For longer (>5 kb) SVs, PacBio reads spanning through the whole targeted region are rarely observed in these data. In this situation, we scored each BP by adding 500 bp flanks and assessing each individually. The final validation score is then determined through the collation of matches from all BPs.
We reassessed our initial TP and FP simple calls from each algorithm by combining our PacBio validated SVs from each algorithm together with the reported calls. For simple SVs, we utilized a 50 % reciprocal overlap criterion. However, for CSVs we utilized a more complex comparison strategy to take into account that some algorithms will often detect individual parts of a complex rearrangement as distinct events.
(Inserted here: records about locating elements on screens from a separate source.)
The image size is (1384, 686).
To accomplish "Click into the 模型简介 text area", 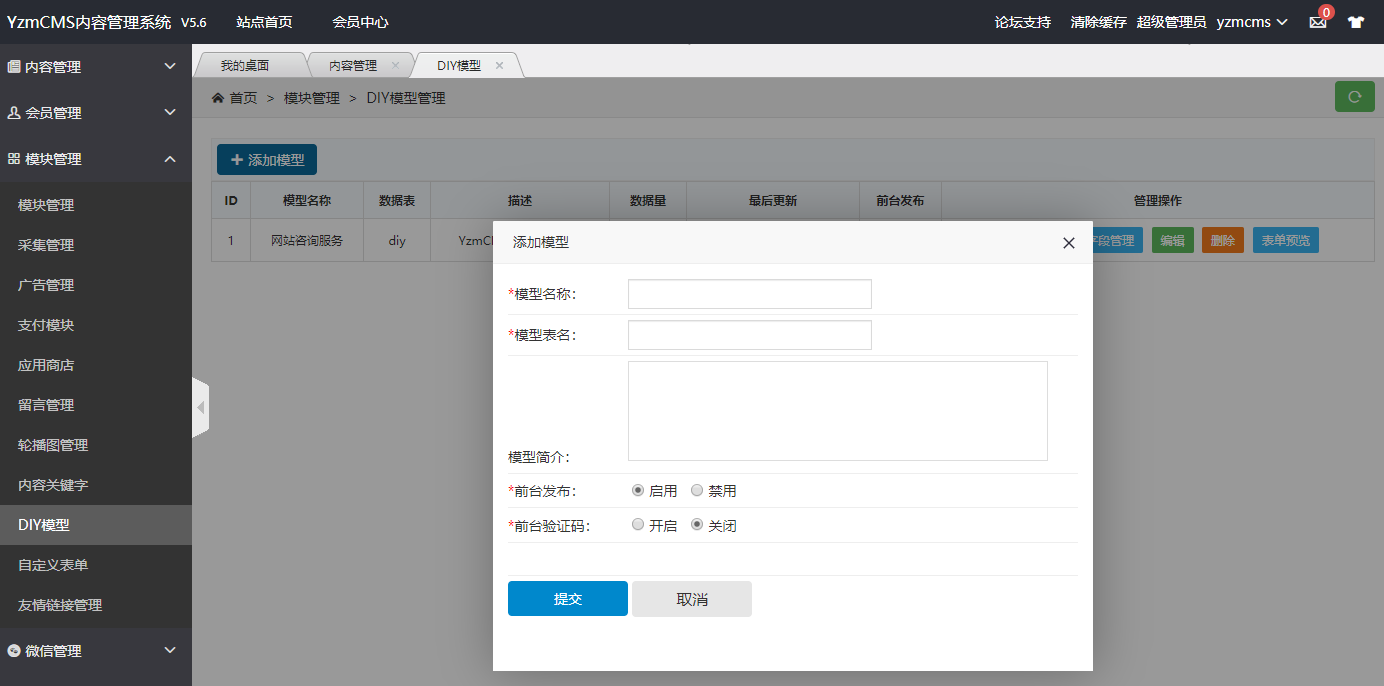I will [x=837, y=411].
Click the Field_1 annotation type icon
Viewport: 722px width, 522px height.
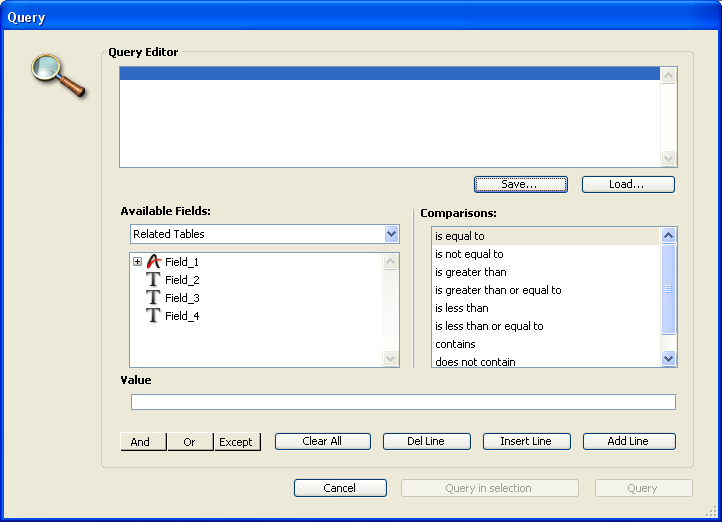[x=153, y=262]
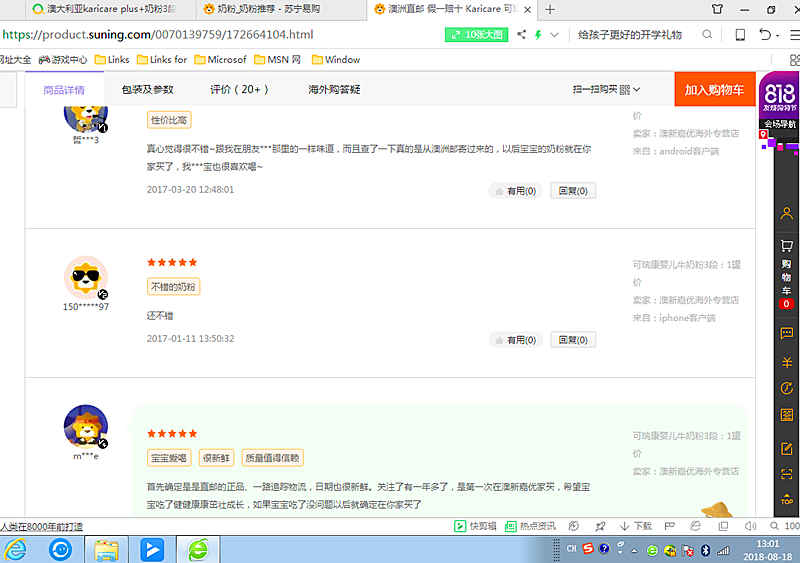This screenshot has height=563, width=800.
Task: Reply to the 2017-01-11 review
Action: (574, 341)
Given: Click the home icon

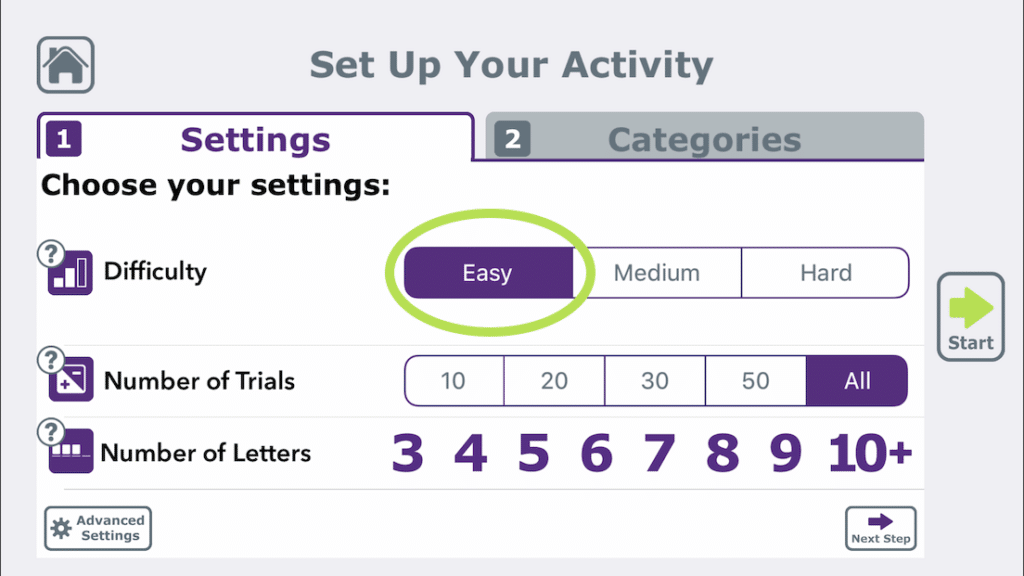Looking at the screenshot, I should click(x=64, y=64).
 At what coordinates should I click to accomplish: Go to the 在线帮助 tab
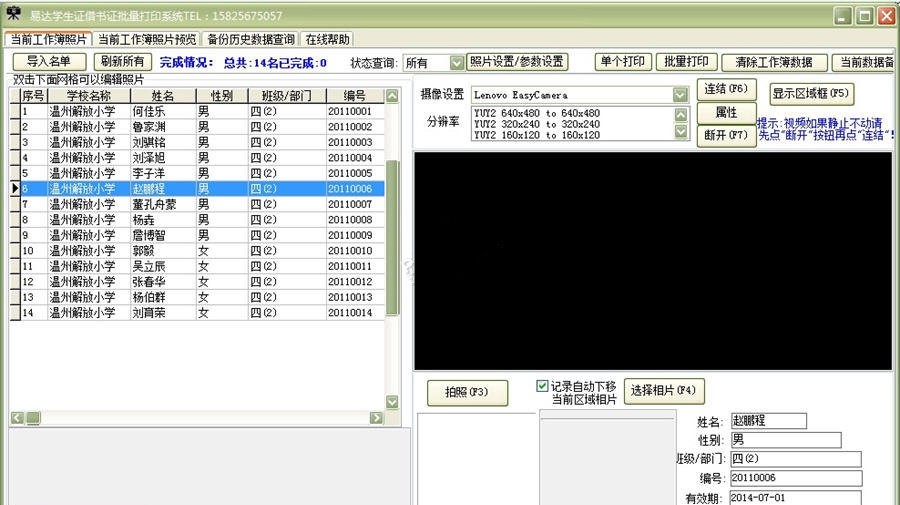(327, 40)
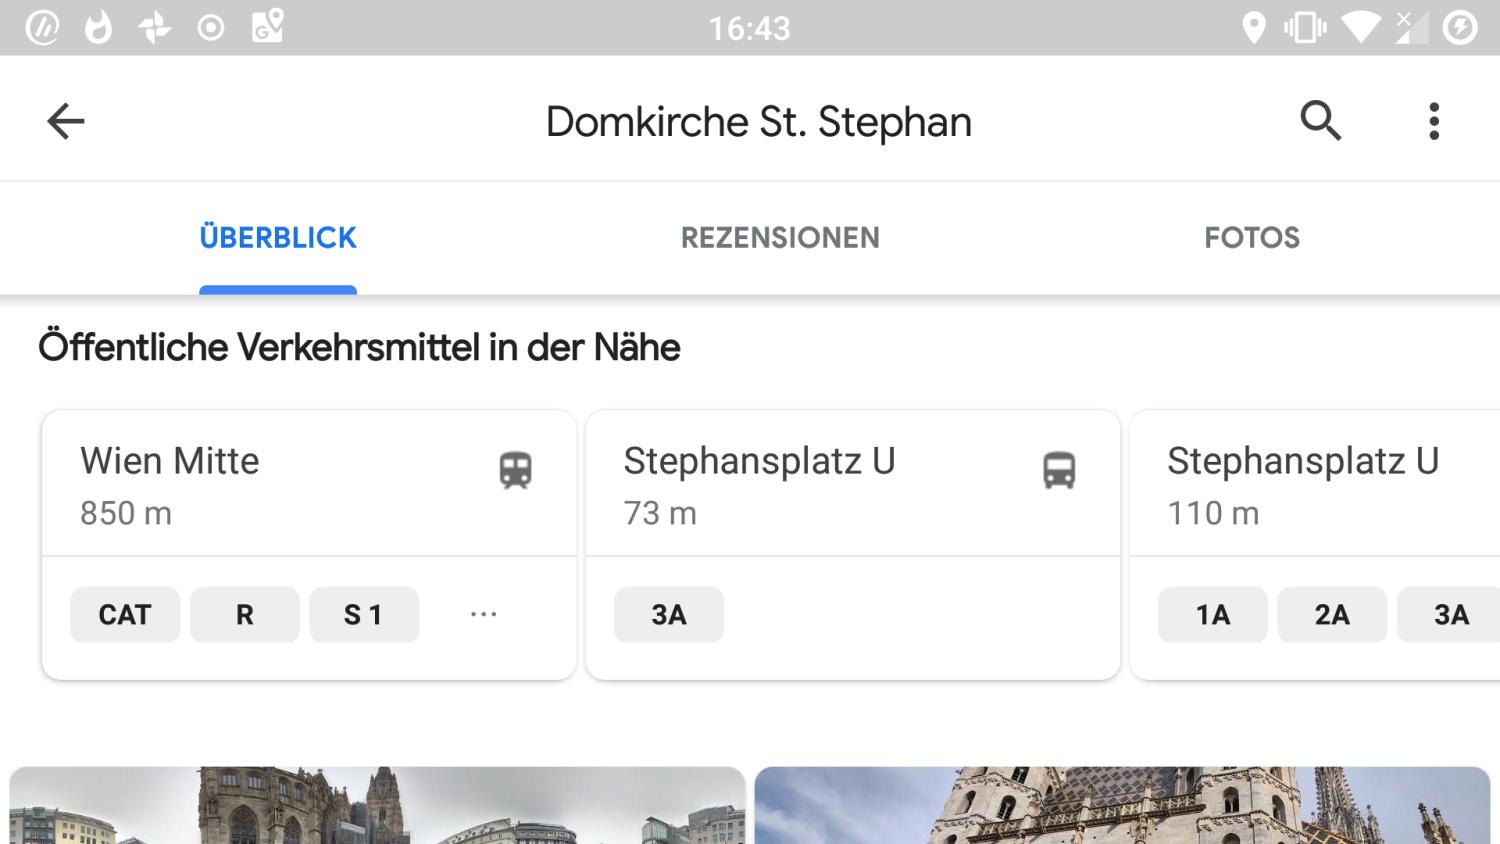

With each CSV predicted by SVelter, we extracted SVs with over 50 % reciprocal overlap from other algorithms and calculated the validation score for each of them using our PacBio validation approach described above. When multiple SVs were extracted from an algorithm, averaged scores were adopted. Validation scores of a CSV from all algorithms were ranked and normalized from 0 to 1 for comparison.